US to decide on tariffs over POSCO
POSCO vows not to sit idly against ultra-high taxes
POSCO is nervously waiting a decision by the U.S. Department of Commerce (DOC) on anti-subsidy tariffs on the Korean steelmaker’s cut-to-length (CTL) plates, March 30.
Last September, the DOC calculated a preliminary subsidy rate of merely 0.62 percent for POSCO plates. But the rate may skyrocket in a final determination, which was the case twice for hot-rolled and cold-rolled products from POSCO.
Early last year, the DOC initially levied negligible countervailing duties on POSCO’s cold- and hot-rolled steel products, but the eventual figures surged to 58.4 percent and 57.04 percent respectively in separate cases. The duties are used when an exporter gets unfair government support.
On a more negative note, the POSCO case will mark the first major trade-related judgment of the Donald Trump administration, which is feared to tilt toward protectionism. Originally, the DOC was scheduled to make the determination during the waning days of former President Barack Obama’s term in mid-January but was delayed to this month for unknown reasons.
This time around, POSCO has vowed not to sit idly — its chief said that POSCO will bring the case to the World Trade Organization (WTO) if the DOC imposes heavy countervailing duties once again.
“Last year, the U.S. government decided to levy countervailing duties of nearly 60 percent on both our cold- and hot-rolled steel products in its final determination. The decision is practically an embargo on importing POSCO products into the country,” POSCO CEO Kwon Oh-joon said during a press conference after the general shareholders’ meeting, March 10.
“If the DOC decides to levy similar duties in its final determination on our CTL plates as high as it did with our cold- and hot-rolled steel products, we will take the case to the WTO.”
CTL plates are used for many purposes, including structural and construction applications, pressure vessels and marine engineering. Korea’s steelmakers export about 300,000 metric tons of CTL plates to the U.S. annually, which is worth around $210 million. Of them, POSCO produces around 270,000 tons, or 90 percent.
The DOC attributed the differences between preliminary and final determinations to a lack of cooperation from POSCO, claiming that the Korean steelmaker “did not act to the best of its ability to comply with requests for information.”
Observers point out that the atmosphere is not so good after U.S. National Trade Council Director Peter Navarro recently made a request with the DOC to increase the margin by at least 36 percent on steel oil pipe products imported from Korea.
A series of the U.S. government’s duties imposed on Korean steel products is adding concerns that Korean firms may fall victim to the Trump administration’s trade protectionism.
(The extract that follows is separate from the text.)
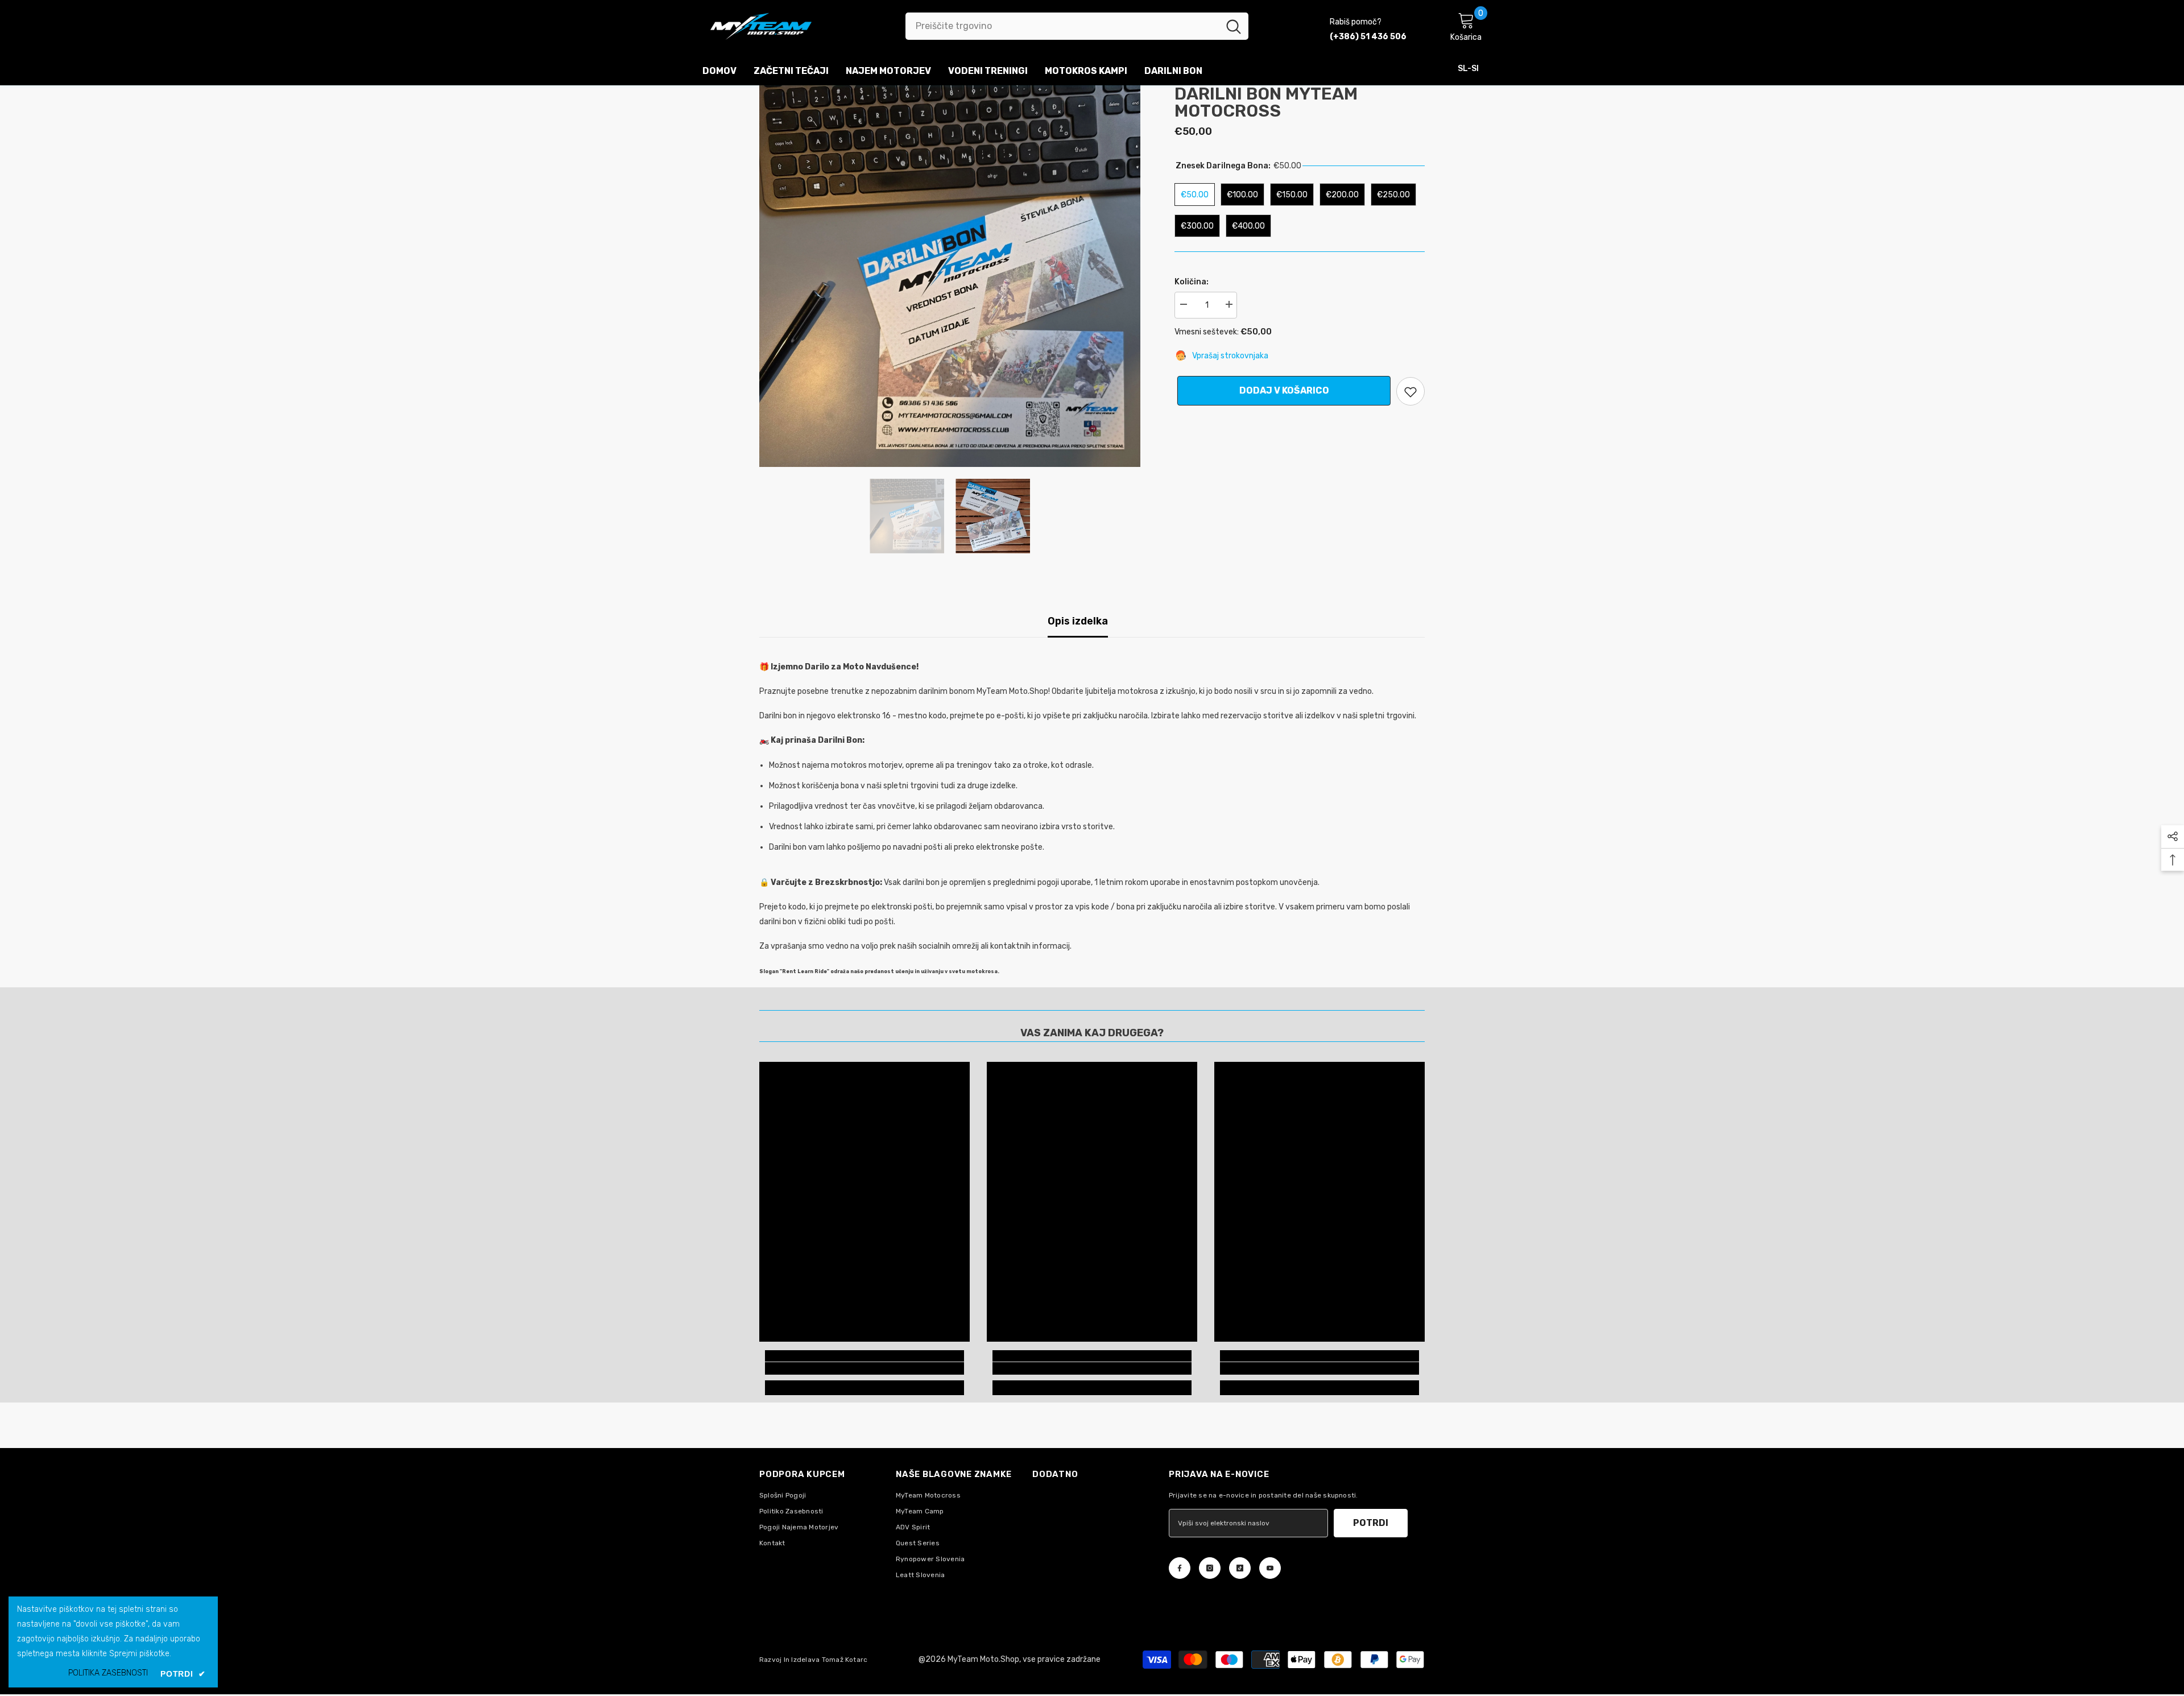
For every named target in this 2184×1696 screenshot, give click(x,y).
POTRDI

POSCO expects it will not face something like 60-percent tariffs this time.
“We provided all the information in line with the requests of the DOC. Hence, we hope the DOC’s final determinations will reflect that,” a POSCO official said. “POSCO has done its utmost in reviewing related risks over the final determination.”
The Korean government said it is monitoring the case closely and will settle the issue through dialogue.
“In the past, the U.S. government’s preliminary and final decisions on steel products were almost the same. Hence, our companies might be somewhat complacent in answering the questions of the DOC, which we understand led to the high tariffs on POSCO products in the previous two cases,” a senior official from the Ministry of Trade, Industry and Energy said.
“As far as I know, POSCO sincerely cooperated with the DOC for the investigation of CTL plates. Accordingly, we expect the results would be more favorable for POSCO this month.”